| Task details |
Show each line of the entries below that contains the string "This", matching case exactly.

| Data lines |
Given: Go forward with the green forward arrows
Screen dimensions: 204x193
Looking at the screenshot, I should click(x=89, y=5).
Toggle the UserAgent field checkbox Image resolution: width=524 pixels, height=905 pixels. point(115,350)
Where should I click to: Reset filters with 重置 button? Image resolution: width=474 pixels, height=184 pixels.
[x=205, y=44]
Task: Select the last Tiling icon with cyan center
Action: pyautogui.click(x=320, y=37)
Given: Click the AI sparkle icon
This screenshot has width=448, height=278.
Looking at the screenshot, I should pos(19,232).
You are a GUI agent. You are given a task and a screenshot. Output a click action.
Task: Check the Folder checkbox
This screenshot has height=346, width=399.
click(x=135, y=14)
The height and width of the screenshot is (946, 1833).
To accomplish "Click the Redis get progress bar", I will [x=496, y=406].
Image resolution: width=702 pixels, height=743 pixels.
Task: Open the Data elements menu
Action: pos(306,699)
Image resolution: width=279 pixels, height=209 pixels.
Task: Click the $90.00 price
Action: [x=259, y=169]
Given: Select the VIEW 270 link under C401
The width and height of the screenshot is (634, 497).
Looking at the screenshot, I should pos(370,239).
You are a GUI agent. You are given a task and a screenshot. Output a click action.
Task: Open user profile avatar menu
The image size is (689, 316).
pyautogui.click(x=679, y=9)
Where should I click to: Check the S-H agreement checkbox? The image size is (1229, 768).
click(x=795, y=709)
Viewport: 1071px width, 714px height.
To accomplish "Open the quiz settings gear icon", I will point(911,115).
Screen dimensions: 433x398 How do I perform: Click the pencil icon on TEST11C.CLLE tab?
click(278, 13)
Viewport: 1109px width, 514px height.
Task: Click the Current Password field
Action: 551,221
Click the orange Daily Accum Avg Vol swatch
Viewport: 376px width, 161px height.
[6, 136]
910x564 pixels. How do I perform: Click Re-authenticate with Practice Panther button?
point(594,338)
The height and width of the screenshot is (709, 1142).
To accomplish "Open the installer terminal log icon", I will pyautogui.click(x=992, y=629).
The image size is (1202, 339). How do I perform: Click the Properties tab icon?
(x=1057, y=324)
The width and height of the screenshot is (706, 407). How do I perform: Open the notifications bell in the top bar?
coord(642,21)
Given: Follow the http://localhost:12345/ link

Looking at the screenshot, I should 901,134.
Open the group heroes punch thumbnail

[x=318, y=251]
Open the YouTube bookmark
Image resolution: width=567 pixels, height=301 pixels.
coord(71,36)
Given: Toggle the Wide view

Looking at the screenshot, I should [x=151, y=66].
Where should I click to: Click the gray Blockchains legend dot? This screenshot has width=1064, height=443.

| Written answer |
This screenshot has width=448, height=278.
This screenshot has height=346, width=399.
Where should I click to: Click the gray Blockchains legend dot? This screenshot has width=1064, height=443.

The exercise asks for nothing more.